The professor and dean emeritus of the Virginia-Maryland Regional College of Veterinary Medicine pointed out that since 1961, there have been no fewer than 18 studies on the future of veterinary medical education.
"I'd like to ask you, what systemic change has occurred as a result of all these? There certainly have been some changes, but have we really had the kinds of systemic changes we need? Here we are. We've been studying ourselves for essentially 50 years. The AAVMC has been responsible for nearly half of those studies," Dr. Eyre said. "If we're not careful, the study becomes more important than the process it's trying to improve. And that's what's been in the past. We'll leave this room feeling good about the things we've done. Then what? NAVMEC may just be another encore if we're not careful and (don't) manage this thing adequately."
Dr. Eyre gave a few recommendations to avoid this outcome. For one, he said that the NAVMEC board of directors' main role should be to serve as a liaison that facilitates coordination among the veterinary schools; accrediting, licensing, and testing bodies; and other organizations.
"If we're not careful, the study becomes more important than the process it's trying to improve. And that's what's been in the past. We'll leave this room feeling good about the things we've done. Then what? NAVMEC may just be another encore if we're not careful and (don't) manage this thing adequately."

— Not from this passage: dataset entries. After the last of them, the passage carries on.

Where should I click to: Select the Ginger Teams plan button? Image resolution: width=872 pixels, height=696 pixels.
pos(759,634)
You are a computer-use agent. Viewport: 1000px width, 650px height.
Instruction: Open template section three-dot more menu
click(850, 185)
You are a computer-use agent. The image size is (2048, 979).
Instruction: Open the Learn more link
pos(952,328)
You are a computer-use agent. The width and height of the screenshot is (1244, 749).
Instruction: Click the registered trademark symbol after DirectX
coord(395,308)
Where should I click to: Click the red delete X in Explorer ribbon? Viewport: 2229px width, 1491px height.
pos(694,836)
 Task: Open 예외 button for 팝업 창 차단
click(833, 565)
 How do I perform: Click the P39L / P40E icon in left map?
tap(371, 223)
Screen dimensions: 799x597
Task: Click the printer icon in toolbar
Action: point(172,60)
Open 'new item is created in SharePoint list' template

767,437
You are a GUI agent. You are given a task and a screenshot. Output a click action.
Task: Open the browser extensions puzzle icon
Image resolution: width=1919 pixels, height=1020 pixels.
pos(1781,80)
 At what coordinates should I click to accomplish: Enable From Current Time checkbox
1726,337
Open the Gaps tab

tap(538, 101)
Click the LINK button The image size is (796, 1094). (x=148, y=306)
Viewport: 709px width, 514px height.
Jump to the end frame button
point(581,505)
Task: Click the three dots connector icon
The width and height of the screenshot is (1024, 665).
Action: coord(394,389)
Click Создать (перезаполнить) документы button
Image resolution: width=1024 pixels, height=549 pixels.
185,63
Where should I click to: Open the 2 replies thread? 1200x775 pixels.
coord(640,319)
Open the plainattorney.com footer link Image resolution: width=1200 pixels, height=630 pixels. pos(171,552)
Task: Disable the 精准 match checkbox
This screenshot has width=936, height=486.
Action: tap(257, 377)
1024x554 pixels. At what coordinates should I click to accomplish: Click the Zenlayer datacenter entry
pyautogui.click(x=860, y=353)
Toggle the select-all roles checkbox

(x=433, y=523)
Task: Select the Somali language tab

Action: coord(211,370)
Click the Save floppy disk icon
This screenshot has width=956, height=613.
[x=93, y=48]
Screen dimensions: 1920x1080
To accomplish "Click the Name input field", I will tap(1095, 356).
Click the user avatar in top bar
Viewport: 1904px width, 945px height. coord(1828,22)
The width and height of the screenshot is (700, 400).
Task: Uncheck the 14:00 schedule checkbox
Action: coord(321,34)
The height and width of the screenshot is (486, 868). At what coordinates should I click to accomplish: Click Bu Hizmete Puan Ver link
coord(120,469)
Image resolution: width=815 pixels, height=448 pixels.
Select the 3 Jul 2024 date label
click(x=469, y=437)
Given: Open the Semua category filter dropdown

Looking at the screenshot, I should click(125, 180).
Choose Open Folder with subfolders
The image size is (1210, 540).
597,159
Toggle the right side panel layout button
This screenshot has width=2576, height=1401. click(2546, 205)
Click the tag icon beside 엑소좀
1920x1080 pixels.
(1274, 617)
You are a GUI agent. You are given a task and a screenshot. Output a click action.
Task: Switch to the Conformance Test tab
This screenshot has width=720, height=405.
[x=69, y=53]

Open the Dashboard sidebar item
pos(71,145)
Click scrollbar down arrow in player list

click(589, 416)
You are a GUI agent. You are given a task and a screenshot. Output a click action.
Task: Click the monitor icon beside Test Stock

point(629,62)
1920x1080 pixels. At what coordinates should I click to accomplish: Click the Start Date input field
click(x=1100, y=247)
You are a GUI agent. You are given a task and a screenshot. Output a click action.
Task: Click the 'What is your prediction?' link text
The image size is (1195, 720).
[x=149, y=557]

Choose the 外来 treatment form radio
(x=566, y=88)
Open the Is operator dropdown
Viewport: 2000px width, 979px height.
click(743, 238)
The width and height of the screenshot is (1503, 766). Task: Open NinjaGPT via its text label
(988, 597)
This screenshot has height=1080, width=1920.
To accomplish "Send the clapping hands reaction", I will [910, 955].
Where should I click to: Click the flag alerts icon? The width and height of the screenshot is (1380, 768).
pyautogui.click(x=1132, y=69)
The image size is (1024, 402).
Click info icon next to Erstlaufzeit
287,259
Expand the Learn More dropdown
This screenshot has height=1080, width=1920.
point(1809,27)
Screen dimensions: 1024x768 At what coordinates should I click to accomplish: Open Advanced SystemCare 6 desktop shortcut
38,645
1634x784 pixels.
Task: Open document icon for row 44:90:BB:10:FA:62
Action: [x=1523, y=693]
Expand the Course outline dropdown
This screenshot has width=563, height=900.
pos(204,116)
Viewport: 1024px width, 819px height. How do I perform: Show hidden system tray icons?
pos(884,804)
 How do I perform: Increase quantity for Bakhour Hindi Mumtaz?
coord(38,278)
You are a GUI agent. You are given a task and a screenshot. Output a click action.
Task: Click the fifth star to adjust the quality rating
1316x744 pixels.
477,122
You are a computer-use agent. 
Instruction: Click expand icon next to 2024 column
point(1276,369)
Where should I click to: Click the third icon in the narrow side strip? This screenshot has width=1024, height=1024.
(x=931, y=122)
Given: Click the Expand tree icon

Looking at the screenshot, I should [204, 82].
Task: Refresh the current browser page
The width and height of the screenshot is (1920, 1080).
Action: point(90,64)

—DR. PETER EYRE, PROFESSOR AND DEAN EMERITUS, VIRGINIA-MARYLAND REGIONAL COLLEGE OF VETERINARY MEDICINE
The AAVMC, he pointed out, should take responsibility for moving NAVMEC forward. Working with deans would be a key component of that.
"I recommend that the first step is to sell this to the deans—hardly any deans attended the three NAVMEC meetings. AAVMC should identify NAVMEC ambassadors who would visit each veterinary college or school and meet with the deans and faculties in order to describe the study and explain its recommendations," Dr. Eyre said.
Faculty must be persuaded that change is needed, and if this does not happen, nothing much is going to happen at the faculty level, he added. Merely convening an AAVMC roundtable of the deans at one of their regular meetings is unlikely to get the job done, he said.
For the longer term, Dr. Eyre suggested the AAVMC provide implementation resources, such as assisting deans in raising money or hiring a NAVMEC coordinator who can apply for grants or work for other funding for schools. Then, perhaps a fourth NAVMEC meeting could be held in winter 2011 to report back on progress made by the colleges. He also proposed an award that could go to the top college proposal considered most likely to generate "transformative, efficient, sustainable changes in veterinary medical education that address important professional needs."
"We can't sit around and send out a report and assume deans and faculty will like and incorporate (NAVMEC recommendations)," Dr. Eyre said.
NAVMEC project manager Dr. Mary Beth Leininger said at press time that an executive summary from the third NAVMEC meeting would be available in August at www.navmec.org. The NAVMEC board of directors will compile its recommendations and submit a final report to the AAVMC board of directors by the end of the year, and it will contain an implementation plan.